The Observer suggests:

Google is on the move. The internet giant has held talks with Orange, the mobile phone operator, about a multi-billion-dollar partnership to create a ‘Google phone’ which makes it easy to search the web wherever you are. [...]

Their plans centre on a branded Google phone, which would probably also carry Orange’s logo. The device would not be revolutionary: manufactured by HTC, a Taiwanese firm specialising in smart phones and Personal Data Assistants (PDAs), it might have a screen similar to a video iPod. But it would have built-in Google software which would dramatically improve on the slow and cumbersome experience of surfing the web from a mobile handset.

A source close to the talks told The Observer: ‘Google are software experts and are doing some amazing work compressing data so that the mobile user gets a much better experience. They don’t know so much about mobiles, but they are eager to learn from Orange’s years of experience.’

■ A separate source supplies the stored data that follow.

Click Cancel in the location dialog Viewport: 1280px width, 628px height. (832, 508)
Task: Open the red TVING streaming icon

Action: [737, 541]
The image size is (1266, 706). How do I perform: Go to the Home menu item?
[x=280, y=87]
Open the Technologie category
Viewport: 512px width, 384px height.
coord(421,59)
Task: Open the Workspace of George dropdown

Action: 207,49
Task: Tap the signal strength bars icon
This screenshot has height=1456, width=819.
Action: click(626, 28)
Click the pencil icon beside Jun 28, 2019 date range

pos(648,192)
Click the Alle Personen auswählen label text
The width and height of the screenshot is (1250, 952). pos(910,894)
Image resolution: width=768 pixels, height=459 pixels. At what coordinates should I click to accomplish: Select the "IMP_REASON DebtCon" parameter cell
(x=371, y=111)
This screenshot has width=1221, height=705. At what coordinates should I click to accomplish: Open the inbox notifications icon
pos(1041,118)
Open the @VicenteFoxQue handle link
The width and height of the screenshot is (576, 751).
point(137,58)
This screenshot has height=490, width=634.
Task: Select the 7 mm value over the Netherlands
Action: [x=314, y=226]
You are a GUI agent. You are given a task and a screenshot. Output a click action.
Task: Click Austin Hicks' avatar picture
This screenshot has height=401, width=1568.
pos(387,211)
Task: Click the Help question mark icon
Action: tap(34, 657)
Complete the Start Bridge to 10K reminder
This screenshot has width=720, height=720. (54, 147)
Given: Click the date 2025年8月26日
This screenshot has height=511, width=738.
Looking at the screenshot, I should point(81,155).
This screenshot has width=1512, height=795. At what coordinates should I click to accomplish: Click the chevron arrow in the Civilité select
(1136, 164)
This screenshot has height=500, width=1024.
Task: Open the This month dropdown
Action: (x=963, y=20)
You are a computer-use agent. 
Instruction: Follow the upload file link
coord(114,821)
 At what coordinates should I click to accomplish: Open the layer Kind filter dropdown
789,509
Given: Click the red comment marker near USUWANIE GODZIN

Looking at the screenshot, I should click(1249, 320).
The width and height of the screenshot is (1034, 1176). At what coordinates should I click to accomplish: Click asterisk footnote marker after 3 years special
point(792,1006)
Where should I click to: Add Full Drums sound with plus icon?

Among the potential benefits are location-based searches: aware of your handset’s geographical position, Google could offer a tailored list of local cinemas, restaurants and other amenities, and maps and images from Google Earth. It is believed that the Google phone would not go on sale before 2008.

Via Om Malik:

Google Phone, if you think about it is a reasonable speculation. Google has been aggressive in developing location based services, has amp-ed up its local search and mapping services. In addition, it has also been mobilizing its applications such as GTalk and GMail. YouTube, the video arm of Google, is beginning to embrace the mobile ecosystem. [READ ON]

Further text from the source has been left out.